Accordingly, there are many strategies to estimate right graft weight and volume (Table 2). In our review, were found at least 11 different2,3,4,6,7,8,9,11,12,17,18,21,22, and sometimes conflicting, mathematical formulas aiming to predict graft size. Some of these methods do not use the computed tomography volumetry, but body surface area, and the diameter of the portal vein and/or their branches. This wide variation could be explained by donor´s heterogeneity due to age, gender, regional demographics, inclusion or not of the medium hepatic vein in the graft, different types of preservation solution, among others. The main purpose of our study was to determine the correlation between EGV and AGW in our center. We found that 1.00 ml of preoperative CTV correlates with 0.82 g of graft weight.
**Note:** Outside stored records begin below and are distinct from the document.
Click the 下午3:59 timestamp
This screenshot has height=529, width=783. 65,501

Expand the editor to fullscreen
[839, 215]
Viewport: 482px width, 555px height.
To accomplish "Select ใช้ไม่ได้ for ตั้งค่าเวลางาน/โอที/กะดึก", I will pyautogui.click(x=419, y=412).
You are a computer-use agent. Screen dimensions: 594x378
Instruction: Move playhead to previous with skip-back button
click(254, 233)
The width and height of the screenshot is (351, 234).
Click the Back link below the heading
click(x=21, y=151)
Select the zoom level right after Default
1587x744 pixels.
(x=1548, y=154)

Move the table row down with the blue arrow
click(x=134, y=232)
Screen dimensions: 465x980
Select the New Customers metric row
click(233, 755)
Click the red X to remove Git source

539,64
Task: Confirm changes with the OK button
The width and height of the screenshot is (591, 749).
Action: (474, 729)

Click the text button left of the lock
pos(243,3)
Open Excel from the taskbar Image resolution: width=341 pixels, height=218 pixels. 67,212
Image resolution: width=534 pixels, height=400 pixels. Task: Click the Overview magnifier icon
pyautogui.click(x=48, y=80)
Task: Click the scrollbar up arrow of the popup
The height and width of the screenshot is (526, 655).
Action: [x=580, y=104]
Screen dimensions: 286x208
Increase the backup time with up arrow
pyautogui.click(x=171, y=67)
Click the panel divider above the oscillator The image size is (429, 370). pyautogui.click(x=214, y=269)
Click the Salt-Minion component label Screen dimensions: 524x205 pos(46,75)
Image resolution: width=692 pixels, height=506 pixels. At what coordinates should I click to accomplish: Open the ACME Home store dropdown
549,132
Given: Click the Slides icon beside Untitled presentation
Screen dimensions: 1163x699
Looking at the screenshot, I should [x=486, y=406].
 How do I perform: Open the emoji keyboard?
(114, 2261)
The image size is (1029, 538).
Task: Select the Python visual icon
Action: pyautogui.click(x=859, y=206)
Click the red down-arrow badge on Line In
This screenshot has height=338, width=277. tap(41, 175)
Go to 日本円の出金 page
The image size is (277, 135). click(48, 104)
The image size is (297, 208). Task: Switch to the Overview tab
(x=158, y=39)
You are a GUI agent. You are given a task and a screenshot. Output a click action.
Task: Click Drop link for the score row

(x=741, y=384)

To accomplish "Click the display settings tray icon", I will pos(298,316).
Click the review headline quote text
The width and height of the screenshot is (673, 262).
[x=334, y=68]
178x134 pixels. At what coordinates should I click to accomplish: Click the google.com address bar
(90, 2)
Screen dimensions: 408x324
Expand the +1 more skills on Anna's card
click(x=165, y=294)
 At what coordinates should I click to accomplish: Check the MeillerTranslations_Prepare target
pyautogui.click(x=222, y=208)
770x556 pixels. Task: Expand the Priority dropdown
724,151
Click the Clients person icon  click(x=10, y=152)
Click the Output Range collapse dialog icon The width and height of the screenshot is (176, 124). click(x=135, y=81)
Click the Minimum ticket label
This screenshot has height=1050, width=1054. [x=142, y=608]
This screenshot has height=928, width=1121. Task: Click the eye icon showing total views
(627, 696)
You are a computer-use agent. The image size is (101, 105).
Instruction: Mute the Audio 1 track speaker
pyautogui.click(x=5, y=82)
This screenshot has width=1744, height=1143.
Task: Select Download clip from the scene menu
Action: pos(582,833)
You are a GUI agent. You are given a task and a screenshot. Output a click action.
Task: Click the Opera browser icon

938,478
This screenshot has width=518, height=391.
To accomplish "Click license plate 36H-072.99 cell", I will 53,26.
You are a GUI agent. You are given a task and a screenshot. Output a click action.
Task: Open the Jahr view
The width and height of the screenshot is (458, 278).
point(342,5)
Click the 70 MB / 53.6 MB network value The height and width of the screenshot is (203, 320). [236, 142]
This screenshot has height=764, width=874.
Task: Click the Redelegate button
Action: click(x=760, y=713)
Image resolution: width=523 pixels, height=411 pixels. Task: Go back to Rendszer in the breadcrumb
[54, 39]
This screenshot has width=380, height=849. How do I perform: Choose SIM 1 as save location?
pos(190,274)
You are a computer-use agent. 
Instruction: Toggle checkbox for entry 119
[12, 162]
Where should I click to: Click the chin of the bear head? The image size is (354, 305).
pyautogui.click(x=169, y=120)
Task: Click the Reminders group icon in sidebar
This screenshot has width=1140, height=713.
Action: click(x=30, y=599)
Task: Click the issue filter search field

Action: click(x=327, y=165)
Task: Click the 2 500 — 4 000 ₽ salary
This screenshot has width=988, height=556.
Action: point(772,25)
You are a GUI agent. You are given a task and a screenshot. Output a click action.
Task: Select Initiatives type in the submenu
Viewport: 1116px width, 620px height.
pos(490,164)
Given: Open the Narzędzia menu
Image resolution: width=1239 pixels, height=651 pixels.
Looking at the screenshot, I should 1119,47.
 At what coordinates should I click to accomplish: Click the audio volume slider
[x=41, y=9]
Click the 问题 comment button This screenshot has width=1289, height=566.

Then, we believe that use the coefficient of 0.82 can predict more accurately the right hepatic graft weight in our population.

TABLE 2 Studies evaluating right graft volume or weight estimation. 

Author ref Year Country Formula Patients enrolled Type of graft Solution
Hwang et al.6 2002 Korea GW = EGV /1.22 12 Right lobe HTK
Gondolesi et al.4 2004 USA RGV= 440 X BSA 91 Right lobe UW
Lemke et al.12 2006 Germany RGW=(0.678 x EGV)+143.704 16 Right lobe HTK
Khalaf et al.8 2007 Saudi Arabia RGV= EGV x SLV 28 3 Right lobe Extended right lobe§
Kayashima et al.7 2008 Japan GV = 70.767 + [0.703 x EGV] + (1.298 x donor age) 139 77 Left lobe Right lobe* UW
Kim et al.9 2010 Korea RGW = (0.8815 x EGV Blood Free ) + 88.5117 88 Right lobe HTK
Chan et al.2,3 2011 China RGW = EGV / 1.19 285 Extended right lobe§ HTK
Lee et al.11 2011 Taiwan RGV=[R2/ (R2 +L2)] x100% 4 Full right (split) HTK
Wang et al.21 2011 Taiwan RGV = SLV x [R2/(R2 + L2)] 175 Right lobe HTK
Yoneyama et al.22 2011 Japan RGW = 0.84 x EGV 39 Right lobe HTK/UW
Tongyoo et al.18 2012 USA RGV = SLV × [(RA2+RP2) / (RA2+RP2+L2)] 200 Right lobe HTK
Present study 2014 Brazil RGW = 0.82 x EGV 28 Right lobe HTK

* including right lobes, extended right lobe and 1 posterior segment.; § including medium hepatic vein. Abbreviation: BSA =body surface area, calculated by Mostellerxxxx formula: square root (weight [Kg] x height [cm]/3600); EGV=estimated graft volume by CT volumetry; GV=graft volume; GW=graft weight; L =left portal; vein diameter; R =right portal vein diameter; RA=right anterior portal vein diameter; RP=right posterior portal vein diameter; RGV=right graft volume ; RG=right graft weight; SLV=stand liver volume calculated by Makuuchixxx formula (706.2 x body surface area [m2] + 2.4).


The one-to-one rule did not apply in patients with normal liver parenchyma. A better estimation of graft weight could be reached by multiplying estimated graft volume by 0.82.